I was asked by my present employer to provide a standard method for authentication for many of our intranet Web services. One of the major issues we faced was that our company uses two major platforms: UNIX and Windows. So, my first suggestion didn't go over too well: Move every one to UNIX or Linux and get rid of Windows.
I decided the best way to solve the problem with the current UNIX/Windows setup was by utilizing the LDAP features of PHP. For the LDAP server, I was required to use the existing system, which is primarily a huge Microsoft Exchange Server system. I wasn't too excited to work with Exchange, but it has proven reliable and the LDAP features are extremely easy to use and configure. However, please note that this is not the most secure method of authentication. If the highest level of security is required, then the use of LDAP and SSL is highly encouraged.
Where to begin
To get started, I'll provide a list of the main PHP LDAP functions with a very brief explanation of their purpose. Then, I'll demonstrate how to connect to an LDAP server and use it for authenticating a user. By providing code samples, I will demonstrate PHP’s ability to connect and bind to an LDAP server.
A perfect match: PHP and LDAP
Here is the list of the functions that I will use in my examples. These are also available online.
- · ldap_connect—Used to connect to the LDAP server
- · ldap_bind—The ability to bind to a specific LDAP directory
- · ldap_error—A way to get error messages from the LDAP server
- · ldap_search—Used to conduct searches
- · ldap_get_entries—Retrieve multiple entries from a search result
- · ldap_close—Close an LDAP connection
Now I'll demonstrate the first function with an example (Listing A) and then discuss the relevance of the function and its purpose.
In Listing A, a connection (resource) to the LDAP server is returned. The ldap_connect function accepts two parameters: host and port. The first parameter, host, is the LDAP host name, and the second parameter is the port where LDAP is running. By default, LDAP runs on port 389. If you require (or desire) a secure connection to the LDAP server, you can change the host to a qualified URL of the LDAP server like this:
$ldap[‘conn’] = ldap_connect( “ldaps://ldap.example.com” );
Here you don't use the port parameter, because you're specifying a URL instead of a server name. One important item to remember is that the server name must be the exact name that corresponds to the SSL certificate.
You now have a connection to the LDAP server, so I'll move on to the binding step and demonstrate how to bind to the server. I use a supplied username and password to do the authentication. By binding to the server, you verify that the username and password pair is correct and that the user is authenticated if binding is successful. If the binding is not successful, the user is not authenticated.
Listing B demonstrates how to bind to the server with a username and password. I created the proper domain name (DN) and used the user’s password to correctly connect to LDAP. By using the DN and password, this allows LDAP to authenticate and bind the connection, resulting in a successful bind. The return type of the ldap_bind function is Boolean. This will allow me to determine if the user supplied the proper credentials to allow for a successful login. Once this process is complete, you know that the user is authenticated.
So what happens if there is an error? The proper way to figure out what errors might have happened is by calling the ldap_error function. The ldap_error function provides a string that contains the last error that occurred on the LDAP server.
In Listing C, I added the ldap_error function to the script to display an error and exit if it could not authenticate the user by binding to the LDAP server. This function returns a string that contains the error message generated by the last command that was sent to the LDAP server. If you could not bind with the given username and password, the error includes something along the lines of an invalid username or password.
For the last example in Listing D, I use the last three functions together: ldap_search, ldap_get_entries, and ldap_close.
After calling the ldap_bind function in Listing D, I request information from the server, searching the server via the ldap_search function. The ldap_search function accepts multiple parameters; however, in this example I used only the first three. I passed the ldap connection, search base, and the filter to the search function that searches the server for the correct user based on the supplied search base and filter. In short, I told it to search for the user by specifying the uid as the username.

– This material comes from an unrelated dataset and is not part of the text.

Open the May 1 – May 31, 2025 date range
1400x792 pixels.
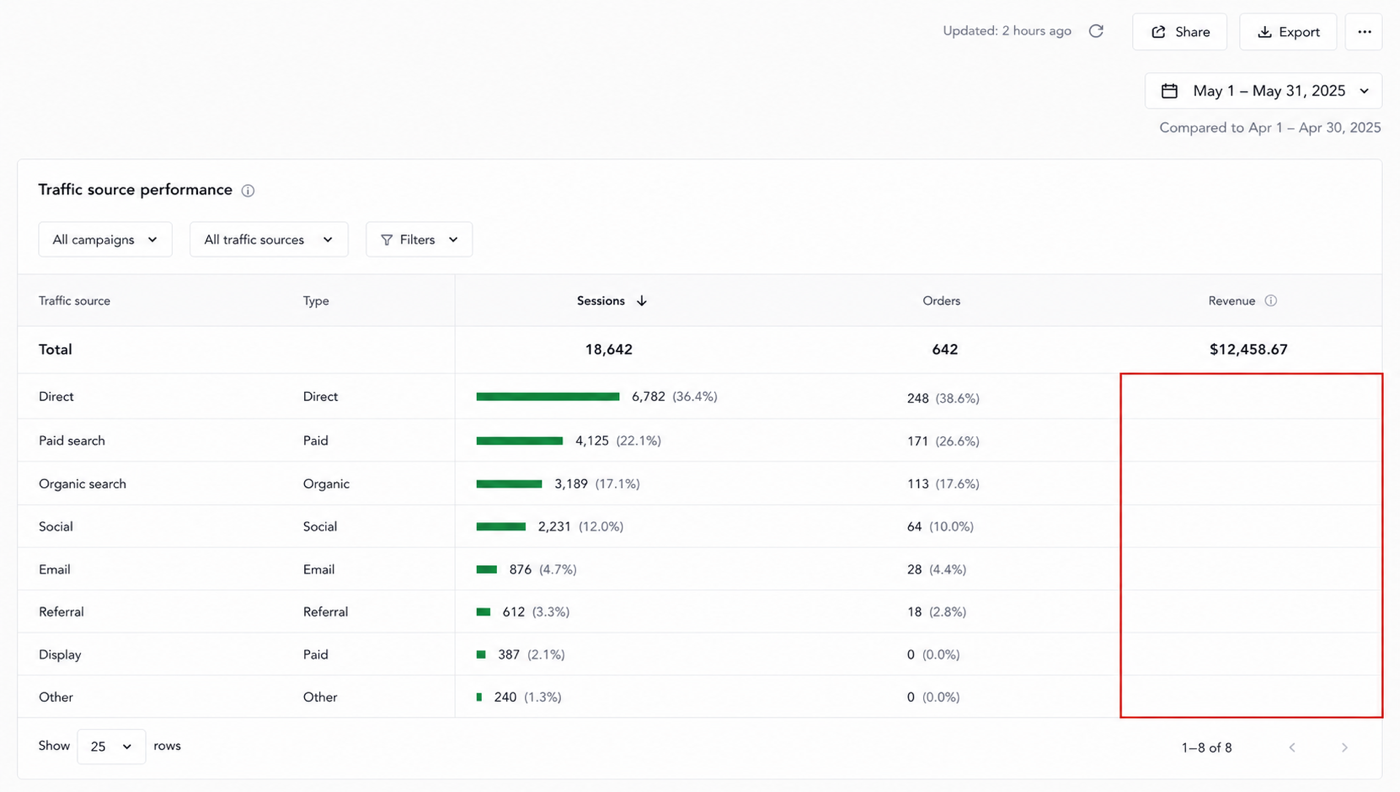coord(1264,91)
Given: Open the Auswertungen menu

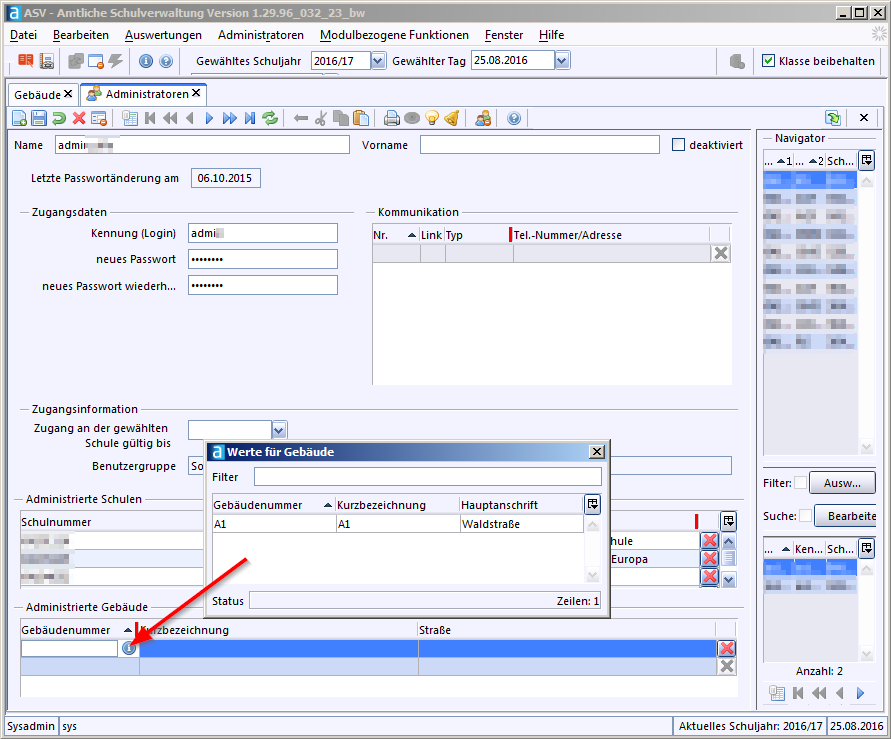Looking at the screenshot, I should click(163, 35).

This causes LDAP to filter the result and return only the user’s LDAP information.
When I first started working with the LDAP extension in PHP, I was confused by the way the ldap_search function returned a resource instead of an array or string. Having overcome my ignorance of that fact, I learned to use the ldap_get_entries function to retrieve the actual results from the search. One good thing to remember about ldap_get_entries is that it returns the results as a multidimensional array. With that said, I stored results in the array called $ldap[‘info’], which might seem somewhat confusing.
Once I have the results from the search in a multidimensional array, I can access the data that I want. I set the user’s department and e-mail address in session variables that I can use later in the current session.
After everything is completed, I close the connection with the ldap_close function. The close function allows me to free up the connection resource. This function is actually an alias to ldap_unbind, which does the same thing.
A good start
Though I haven't touched upon many of the other functions available in the LDAP extension, this is sufficient to get you started with LDAP authentication. PHP and LDAP provide a powerful combination providing a universal method of authenticating users in Web-based applications. The LDAP server allows administrators to issue permissions that, in turn, can be verified and used to allow or deny access to data in the applications.